RDOC 013552: [06:51:35]        gl_replay.cpp( 339) - Warning - Attempting to read off the end of the buffer (12 196608). Will be clamped (196608)
RDOC 013552: [06:51:35]        gl_replay.cpp( 339) - Warning - Attempting to read off the end of the buffer (16 196608). Will be clamped (196608)

I don't really know whether this is something related to spirv emitter, or some other bug causing RenderDoc to fail to capture uniforms. I can only humbly ask for help from @baldurk.

baldurk commented 5 years ago

That's a fun one. I think @krolli you're using RenderDoc v1.4 which didn't properly handle SPIR-V GL shaders in some situations like fetching mesh output, because it relied on driver reflection and GL transform feedback instead of patching the SPIR-V by hand. I made a change a little while ago to fix that.

The uniforms are 0 because the capture was made on a recent build of RenderDoc where unfortunately I broke SPIR-V reflection of loose global uniforms (i.e. not in a UBO). I've pushed a fix that should get it working again, but you'll need to recapture and replay on the next nightly build to get everything working now.

krolli commented 5 years ago

Well, that would explain a lot. I guess we have another round of capturing ahead of us. :)

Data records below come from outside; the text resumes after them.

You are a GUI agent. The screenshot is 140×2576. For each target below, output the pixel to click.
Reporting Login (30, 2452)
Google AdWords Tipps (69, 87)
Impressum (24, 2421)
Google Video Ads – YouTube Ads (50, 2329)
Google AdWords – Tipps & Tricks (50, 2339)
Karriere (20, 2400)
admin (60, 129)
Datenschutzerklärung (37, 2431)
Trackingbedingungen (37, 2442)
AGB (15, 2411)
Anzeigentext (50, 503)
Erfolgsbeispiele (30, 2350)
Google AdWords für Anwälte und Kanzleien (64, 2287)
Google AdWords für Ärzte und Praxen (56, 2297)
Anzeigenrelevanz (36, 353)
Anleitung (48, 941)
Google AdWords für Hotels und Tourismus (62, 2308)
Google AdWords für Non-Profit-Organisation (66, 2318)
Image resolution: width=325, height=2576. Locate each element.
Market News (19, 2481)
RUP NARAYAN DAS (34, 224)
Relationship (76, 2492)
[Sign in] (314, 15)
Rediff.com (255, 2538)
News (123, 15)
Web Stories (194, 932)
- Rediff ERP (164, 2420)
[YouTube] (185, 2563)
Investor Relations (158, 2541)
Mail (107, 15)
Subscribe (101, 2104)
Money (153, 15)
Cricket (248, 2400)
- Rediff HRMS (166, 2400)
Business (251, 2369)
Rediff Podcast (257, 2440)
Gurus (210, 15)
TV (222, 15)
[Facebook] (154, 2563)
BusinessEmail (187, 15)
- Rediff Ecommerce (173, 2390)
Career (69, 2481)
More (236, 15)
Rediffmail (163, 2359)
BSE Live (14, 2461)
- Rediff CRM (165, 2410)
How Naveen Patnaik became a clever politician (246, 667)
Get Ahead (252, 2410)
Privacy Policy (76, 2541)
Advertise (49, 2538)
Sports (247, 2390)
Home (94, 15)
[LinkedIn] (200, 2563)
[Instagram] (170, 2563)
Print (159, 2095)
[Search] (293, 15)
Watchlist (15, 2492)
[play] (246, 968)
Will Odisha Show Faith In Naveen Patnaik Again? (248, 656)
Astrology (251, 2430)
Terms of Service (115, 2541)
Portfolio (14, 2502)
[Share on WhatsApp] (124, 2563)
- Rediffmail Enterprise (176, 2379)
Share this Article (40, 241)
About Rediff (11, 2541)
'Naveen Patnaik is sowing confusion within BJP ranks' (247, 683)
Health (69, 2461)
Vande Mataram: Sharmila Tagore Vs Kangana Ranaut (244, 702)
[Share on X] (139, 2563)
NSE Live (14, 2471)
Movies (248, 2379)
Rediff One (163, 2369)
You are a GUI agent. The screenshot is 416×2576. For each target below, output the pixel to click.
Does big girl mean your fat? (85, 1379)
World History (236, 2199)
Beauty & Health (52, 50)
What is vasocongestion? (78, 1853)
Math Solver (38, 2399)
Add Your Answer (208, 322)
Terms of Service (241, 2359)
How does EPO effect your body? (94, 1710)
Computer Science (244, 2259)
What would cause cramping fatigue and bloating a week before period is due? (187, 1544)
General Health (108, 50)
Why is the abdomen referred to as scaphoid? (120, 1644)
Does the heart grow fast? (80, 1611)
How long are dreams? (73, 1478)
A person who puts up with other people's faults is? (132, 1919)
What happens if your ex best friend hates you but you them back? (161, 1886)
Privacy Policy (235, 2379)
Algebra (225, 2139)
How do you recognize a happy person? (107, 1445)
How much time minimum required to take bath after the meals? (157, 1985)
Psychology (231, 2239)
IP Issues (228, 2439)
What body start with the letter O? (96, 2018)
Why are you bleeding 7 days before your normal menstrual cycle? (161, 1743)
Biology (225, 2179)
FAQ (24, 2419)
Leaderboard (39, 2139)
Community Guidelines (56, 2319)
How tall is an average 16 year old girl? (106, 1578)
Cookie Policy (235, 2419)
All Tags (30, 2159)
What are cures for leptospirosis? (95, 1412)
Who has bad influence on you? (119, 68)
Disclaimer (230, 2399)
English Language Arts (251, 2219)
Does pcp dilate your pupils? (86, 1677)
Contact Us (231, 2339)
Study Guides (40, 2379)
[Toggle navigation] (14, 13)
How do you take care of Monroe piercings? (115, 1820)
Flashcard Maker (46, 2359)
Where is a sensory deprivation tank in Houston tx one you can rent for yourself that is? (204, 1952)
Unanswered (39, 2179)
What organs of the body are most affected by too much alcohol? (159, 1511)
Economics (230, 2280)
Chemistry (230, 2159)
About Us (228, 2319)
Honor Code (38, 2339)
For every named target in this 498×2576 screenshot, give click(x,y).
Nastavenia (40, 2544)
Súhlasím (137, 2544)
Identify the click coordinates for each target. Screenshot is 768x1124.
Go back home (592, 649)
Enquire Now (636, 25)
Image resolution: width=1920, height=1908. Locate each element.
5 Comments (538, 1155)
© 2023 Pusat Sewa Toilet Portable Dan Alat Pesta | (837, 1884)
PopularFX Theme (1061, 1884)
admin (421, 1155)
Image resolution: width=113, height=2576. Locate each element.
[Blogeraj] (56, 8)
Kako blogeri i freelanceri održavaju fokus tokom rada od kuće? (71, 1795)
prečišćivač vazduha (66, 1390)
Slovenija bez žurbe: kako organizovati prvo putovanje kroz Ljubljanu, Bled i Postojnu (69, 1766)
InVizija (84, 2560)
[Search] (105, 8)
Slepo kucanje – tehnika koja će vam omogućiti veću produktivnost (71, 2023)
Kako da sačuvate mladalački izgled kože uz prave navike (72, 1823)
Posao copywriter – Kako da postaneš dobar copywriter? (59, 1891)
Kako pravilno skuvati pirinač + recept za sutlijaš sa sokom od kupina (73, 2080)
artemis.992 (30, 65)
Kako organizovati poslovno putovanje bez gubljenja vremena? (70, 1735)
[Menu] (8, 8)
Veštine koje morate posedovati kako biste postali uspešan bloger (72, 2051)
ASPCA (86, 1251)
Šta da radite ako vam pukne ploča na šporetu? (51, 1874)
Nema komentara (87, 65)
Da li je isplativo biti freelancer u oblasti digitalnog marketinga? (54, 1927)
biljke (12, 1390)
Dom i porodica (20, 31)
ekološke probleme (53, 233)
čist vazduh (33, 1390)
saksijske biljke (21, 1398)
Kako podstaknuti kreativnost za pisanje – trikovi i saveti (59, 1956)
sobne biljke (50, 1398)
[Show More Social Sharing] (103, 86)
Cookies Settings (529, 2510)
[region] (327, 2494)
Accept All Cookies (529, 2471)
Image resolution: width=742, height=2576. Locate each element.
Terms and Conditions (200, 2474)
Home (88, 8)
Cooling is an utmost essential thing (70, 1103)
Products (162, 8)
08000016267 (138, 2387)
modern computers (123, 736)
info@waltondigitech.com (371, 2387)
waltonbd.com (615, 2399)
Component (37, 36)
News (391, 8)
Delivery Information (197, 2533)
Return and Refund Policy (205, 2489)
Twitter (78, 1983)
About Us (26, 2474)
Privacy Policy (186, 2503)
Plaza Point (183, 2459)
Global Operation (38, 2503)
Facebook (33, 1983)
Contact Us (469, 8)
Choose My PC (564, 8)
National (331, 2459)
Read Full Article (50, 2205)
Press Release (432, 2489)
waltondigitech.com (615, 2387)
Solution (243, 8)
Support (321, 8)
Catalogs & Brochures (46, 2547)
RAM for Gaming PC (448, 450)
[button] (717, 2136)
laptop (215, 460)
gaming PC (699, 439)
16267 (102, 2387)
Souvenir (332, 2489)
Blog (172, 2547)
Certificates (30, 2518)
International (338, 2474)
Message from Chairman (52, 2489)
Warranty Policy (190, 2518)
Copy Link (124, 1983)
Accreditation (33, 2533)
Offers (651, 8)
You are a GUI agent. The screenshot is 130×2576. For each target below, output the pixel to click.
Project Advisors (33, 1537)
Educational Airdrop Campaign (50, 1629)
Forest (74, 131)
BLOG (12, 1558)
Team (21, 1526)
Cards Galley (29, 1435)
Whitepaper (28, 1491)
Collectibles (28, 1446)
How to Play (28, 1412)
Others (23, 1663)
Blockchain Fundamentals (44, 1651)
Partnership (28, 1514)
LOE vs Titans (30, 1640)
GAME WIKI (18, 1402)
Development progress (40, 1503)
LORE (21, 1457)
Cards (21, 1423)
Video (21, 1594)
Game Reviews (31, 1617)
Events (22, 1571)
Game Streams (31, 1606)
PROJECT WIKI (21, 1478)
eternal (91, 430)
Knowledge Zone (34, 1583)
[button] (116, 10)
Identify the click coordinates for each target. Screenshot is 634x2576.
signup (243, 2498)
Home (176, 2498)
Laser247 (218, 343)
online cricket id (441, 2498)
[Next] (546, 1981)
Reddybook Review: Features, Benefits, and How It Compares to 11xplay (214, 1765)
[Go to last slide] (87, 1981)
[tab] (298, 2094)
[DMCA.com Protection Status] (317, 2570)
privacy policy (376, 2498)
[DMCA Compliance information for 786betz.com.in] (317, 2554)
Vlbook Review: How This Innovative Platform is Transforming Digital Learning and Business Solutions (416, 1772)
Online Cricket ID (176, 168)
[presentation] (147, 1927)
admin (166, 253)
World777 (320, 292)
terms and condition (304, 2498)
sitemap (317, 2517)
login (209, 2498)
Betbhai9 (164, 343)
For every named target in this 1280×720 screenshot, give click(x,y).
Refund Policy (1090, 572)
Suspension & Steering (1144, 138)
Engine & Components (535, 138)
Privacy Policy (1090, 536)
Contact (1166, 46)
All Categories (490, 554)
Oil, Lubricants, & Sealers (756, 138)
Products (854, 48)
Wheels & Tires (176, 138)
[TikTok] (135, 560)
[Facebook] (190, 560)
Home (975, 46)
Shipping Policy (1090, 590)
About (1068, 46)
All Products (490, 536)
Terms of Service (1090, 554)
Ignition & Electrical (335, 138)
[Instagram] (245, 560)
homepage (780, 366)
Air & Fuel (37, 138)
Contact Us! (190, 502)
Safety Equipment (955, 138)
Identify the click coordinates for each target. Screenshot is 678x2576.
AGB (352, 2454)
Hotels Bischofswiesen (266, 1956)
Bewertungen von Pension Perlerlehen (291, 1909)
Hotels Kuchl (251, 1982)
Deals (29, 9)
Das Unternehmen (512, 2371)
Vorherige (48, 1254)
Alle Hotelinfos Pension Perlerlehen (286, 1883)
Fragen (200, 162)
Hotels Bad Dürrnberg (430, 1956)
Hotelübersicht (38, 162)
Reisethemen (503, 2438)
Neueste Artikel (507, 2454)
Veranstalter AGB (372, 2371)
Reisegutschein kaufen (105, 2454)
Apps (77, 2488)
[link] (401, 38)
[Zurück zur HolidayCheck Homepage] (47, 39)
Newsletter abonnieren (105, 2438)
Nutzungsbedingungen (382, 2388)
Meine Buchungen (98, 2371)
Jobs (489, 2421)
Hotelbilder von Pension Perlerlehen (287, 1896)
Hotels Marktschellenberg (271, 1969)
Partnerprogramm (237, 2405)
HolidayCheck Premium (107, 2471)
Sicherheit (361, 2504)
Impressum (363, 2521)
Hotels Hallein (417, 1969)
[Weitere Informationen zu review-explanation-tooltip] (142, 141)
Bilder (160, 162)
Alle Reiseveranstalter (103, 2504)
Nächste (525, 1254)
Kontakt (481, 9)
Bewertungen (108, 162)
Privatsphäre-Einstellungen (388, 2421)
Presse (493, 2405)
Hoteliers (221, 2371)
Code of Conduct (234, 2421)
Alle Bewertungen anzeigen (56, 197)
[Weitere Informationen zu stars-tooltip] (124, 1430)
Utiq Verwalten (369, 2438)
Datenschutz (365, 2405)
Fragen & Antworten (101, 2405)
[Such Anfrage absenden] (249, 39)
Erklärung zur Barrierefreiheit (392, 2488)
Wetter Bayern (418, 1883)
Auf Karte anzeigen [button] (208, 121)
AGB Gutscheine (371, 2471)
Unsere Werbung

TheSpydog commented 5 years ago

Here's the Chasm CRT and Celeste dash effects captured with the latest nightly build:

chasm_celeste_captures.zip

krolli commented 5 years ago

So, Chasm still looks correct on my end, though it seems rather dark. chasm

Can you open the capture on PC where it's wrong and see whether final result is flipped upside down? Also check whether first color pass ends at EID 52 with the screen upside-down or correct. For me, it is upside-down and gets flipped back in third color pass (at EID 167). All draw calls in capture have vpFlip uniform in vertex shader set to -1, except EID 99 and 167, where it is set to 1. Also, only EID 81 (CRT effect I assume) uses ps_vPosFlip which is set to vec2(1.0, 0.0).

Celeste, on the other hand, looks pretty broken for me as well, though in a different way than your gif earlier. It would help a lot to have somewhat similar capture from glsl run of the game for comparison.

There is a bunch of API use errors about vertex buffers not being bound at EIDs 16, 21, 26 and 44 which then seem to not do anything. I don't think this is related to spirv emitter (code for binding VBs is the same as glsl), but whether it is RenderDoc bug or Celeste I don't know.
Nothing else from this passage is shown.